§ EXERCISE BRIEF: Pull out of the data below the stretch of lines bounded by the one containing "Open the Clubs navigation menu item" and the one containing "Viewport: 1600px width, 952px height.", both bounds included, unchanged.
───── INFORMATION
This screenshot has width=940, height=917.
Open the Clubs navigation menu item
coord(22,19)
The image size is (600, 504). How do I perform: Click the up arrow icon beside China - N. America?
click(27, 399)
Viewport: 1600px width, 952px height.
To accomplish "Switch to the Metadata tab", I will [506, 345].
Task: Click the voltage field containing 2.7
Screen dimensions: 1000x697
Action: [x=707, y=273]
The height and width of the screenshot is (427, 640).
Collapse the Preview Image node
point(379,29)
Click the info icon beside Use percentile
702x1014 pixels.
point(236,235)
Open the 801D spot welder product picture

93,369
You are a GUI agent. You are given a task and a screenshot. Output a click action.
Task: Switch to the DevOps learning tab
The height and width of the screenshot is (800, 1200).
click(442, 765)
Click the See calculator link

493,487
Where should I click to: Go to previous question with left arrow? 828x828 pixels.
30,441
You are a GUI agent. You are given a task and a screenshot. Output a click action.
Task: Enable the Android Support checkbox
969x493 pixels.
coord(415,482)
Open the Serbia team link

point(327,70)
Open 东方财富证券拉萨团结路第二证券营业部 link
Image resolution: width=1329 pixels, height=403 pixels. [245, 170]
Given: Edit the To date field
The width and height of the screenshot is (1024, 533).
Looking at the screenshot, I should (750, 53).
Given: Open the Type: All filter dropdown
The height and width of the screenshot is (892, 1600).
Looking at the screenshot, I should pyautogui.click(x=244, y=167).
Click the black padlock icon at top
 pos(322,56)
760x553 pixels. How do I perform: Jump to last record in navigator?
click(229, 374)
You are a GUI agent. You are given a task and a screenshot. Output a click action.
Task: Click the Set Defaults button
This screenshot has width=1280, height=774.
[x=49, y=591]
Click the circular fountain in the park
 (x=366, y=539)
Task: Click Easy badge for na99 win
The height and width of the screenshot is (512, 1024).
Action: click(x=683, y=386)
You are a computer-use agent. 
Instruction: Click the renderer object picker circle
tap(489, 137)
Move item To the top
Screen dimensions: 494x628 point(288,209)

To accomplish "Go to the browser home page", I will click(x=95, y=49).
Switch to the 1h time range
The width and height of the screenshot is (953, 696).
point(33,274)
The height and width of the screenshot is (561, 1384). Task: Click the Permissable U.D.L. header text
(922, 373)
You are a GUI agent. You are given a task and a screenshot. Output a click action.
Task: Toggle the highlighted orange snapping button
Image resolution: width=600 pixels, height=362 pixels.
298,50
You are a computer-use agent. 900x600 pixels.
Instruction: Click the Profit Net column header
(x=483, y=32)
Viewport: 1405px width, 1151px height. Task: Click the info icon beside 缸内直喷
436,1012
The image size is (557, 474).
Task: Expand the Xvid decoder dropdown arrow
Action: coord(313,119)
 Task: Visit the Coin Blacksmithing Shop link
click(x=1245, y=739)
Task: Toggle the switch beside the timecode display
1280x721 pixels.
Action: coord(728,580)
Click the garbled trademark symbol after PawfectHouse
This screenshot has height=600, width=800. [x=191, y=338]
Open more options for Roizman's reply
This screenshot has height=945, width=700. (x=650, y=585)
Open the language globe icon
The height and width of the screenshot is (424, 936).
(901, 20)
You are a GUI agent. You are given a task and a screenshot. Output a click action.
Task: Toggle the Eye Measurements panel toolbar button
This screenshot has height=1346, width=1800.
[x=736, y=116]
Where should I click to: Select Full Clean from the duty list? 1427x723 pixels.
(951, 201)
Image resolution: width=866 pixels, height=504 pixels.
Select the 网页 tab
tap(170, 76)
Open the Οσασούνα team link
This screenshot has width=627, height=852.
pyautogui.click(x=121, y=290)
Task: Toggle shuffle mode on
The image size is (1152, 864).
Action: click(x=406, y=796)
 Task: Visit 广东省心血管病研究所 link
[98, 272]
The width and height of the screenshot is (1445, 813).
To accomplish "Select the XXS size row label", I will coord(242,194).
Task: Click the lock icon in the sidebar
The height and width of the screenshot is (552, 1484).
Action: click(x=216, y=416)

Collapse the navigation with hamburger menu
──────────
§ FINISHED EXERCISE:
Open the Clubs navigation menu item
coord(22,19)
The image size is (600, 504). How do I perform: Click the up arrow icon beside China - N. America?
click(27, 399)
Viewport: 1600px width, 952px height.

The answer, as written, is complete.